- Written exercise 1: In the thread about ferroresonant transformers, what change in output voltage comes with a 1% change in input frequency?
- Written exercise 2: Rewrite the paragraph of the ferroresonant transformer thread that begins "I restored a PDP-8 straight 8" as a short list.

- Document:
I found this,
https://www.solidstatecontrolsinc.com/-/media/ameteksolidstatecontrols/documentation/white-papers/ferroresonant-transformers-white-paper.pdf
which says in section 1.8 on page 8,
1.8 FREQUENCY SENSITIVITY
Referring to Figure 1.3, we see that the slope of the straight line
varies inversely with the square of the input frequency. As the frequency
increases, the slope of the straight line decreases and point C moves up
to a higher value of flux density. The output voltage of the regulator
is, therefore, sensitive to frequency variations, the relation being a
1.4% change in output voltage for a 1% change in input frequency
Chris
On Wednesday (07/16/2025 at 09:06PM +0000), Brendan McNeill via cctalk wrote:
> Hi Jon
>
> I restored a PDP-8 straight 8 that had a similar PSU. I am here in New
> Zealand with 230v 50Hz. I used a step down transformer 230v -> 110v but of
> course retained the 50hz. It worked just fine. I did replace the
> capacitor in question however. They contain PCB’s so use gloves and dispose
> with care.

(Target position records)
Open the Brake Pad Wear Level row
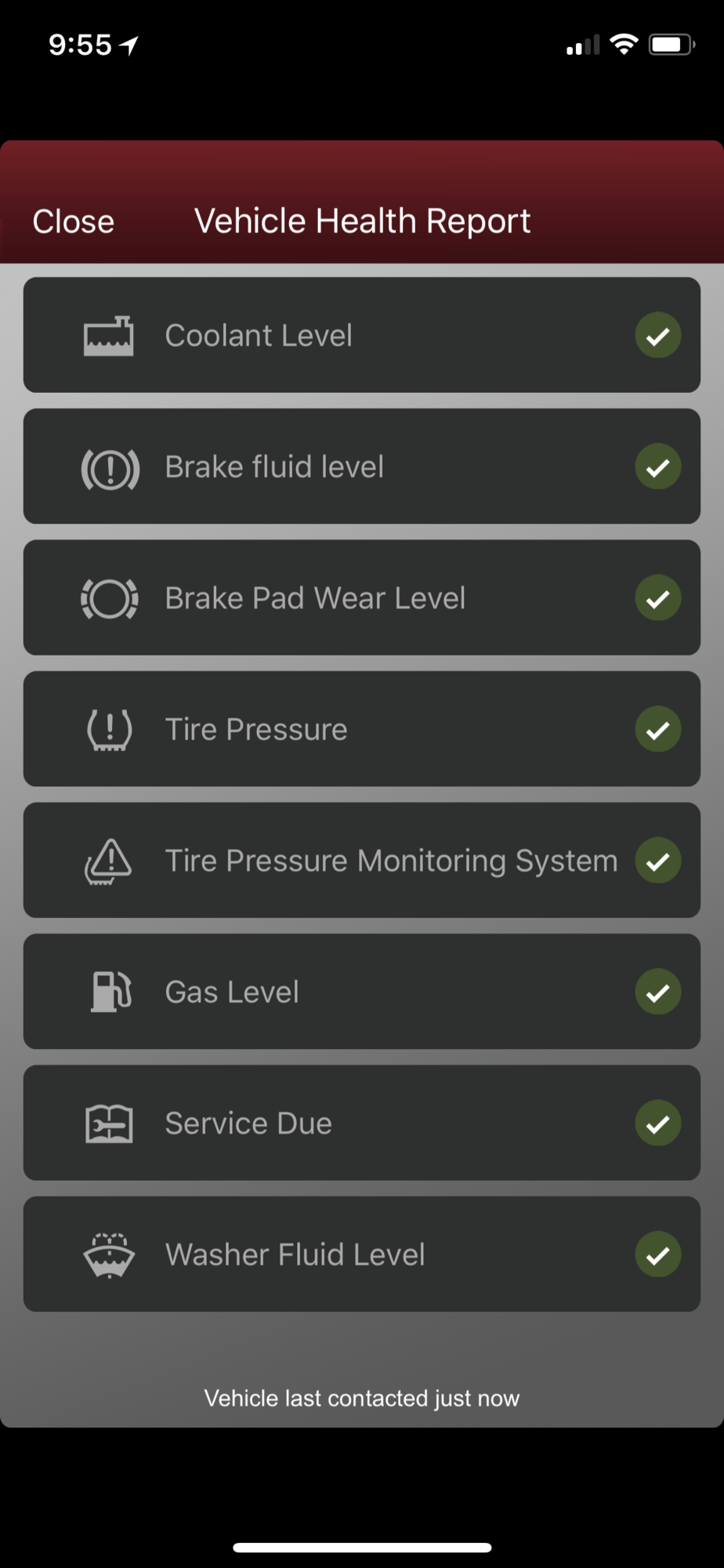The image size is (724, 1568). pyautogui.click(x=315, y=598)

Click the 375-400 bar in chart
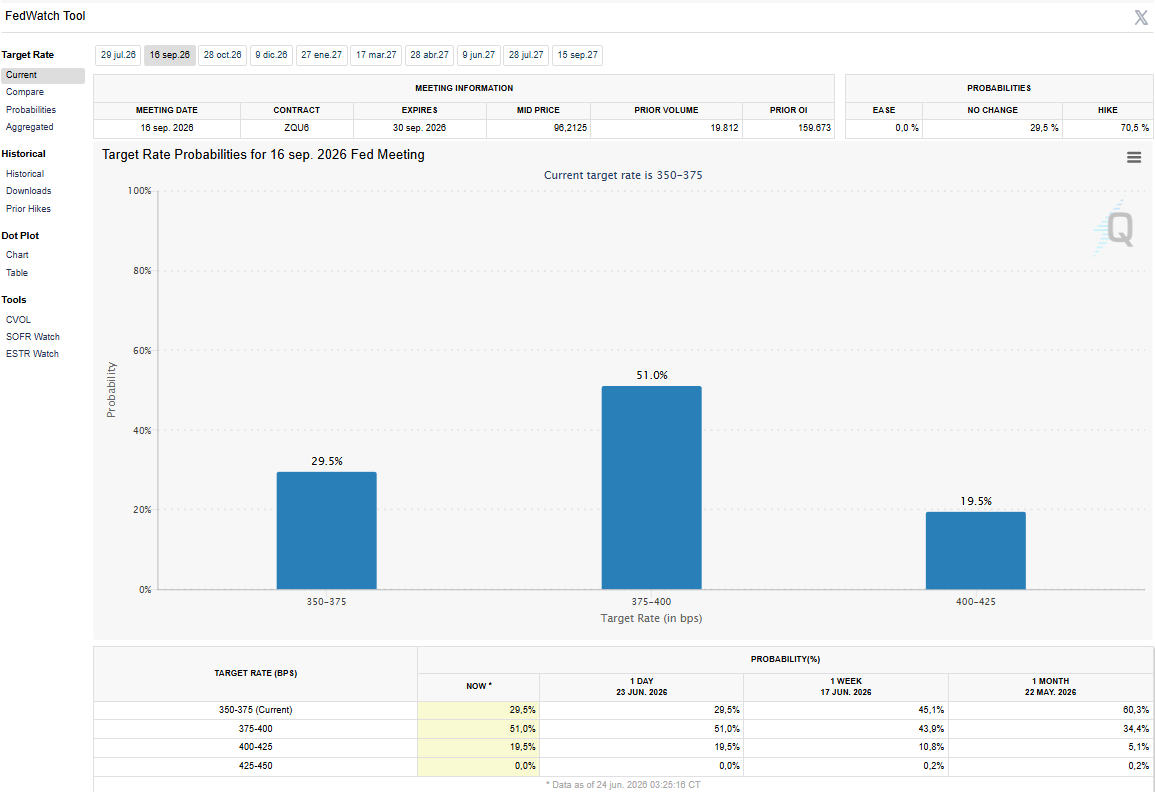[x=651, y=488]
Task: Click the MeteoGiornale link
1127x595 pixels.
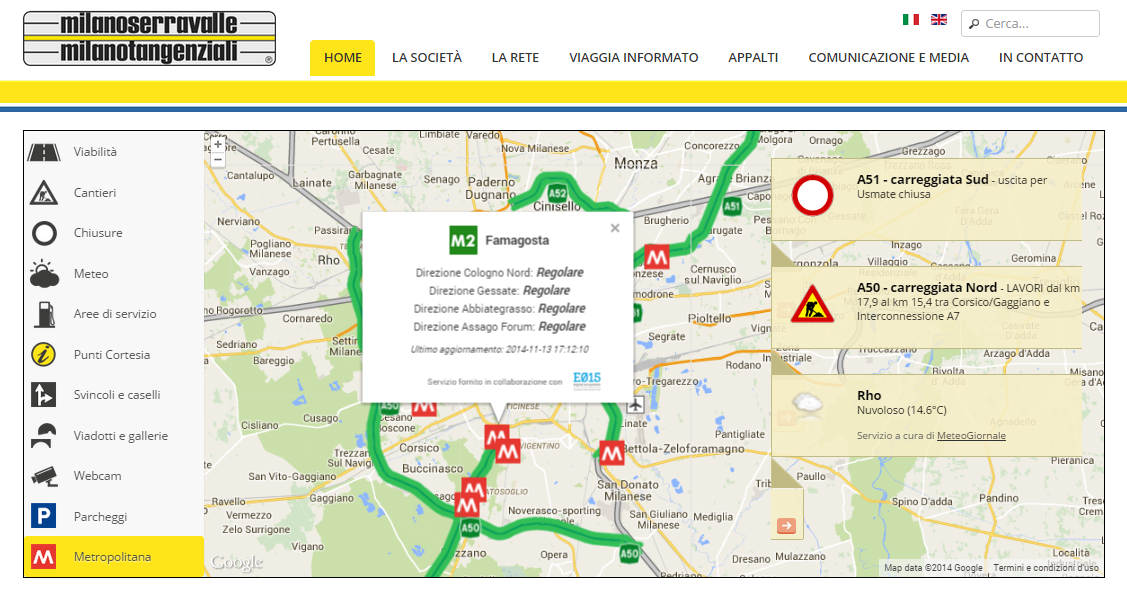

- Task answer 1: A 1.4% change in output voltage.

- Task answer 2:
- Restored a PDP-8 straight 8 with a similar PSU
- Location: New Zealand, 230v 50Hz
- Used a 230v to 110v step-down transformer, keeping 50Hz
- It worked fine
- Replaced the capacitor in question
- The capacitors contain PCBs, so use gloves and dispose of them with care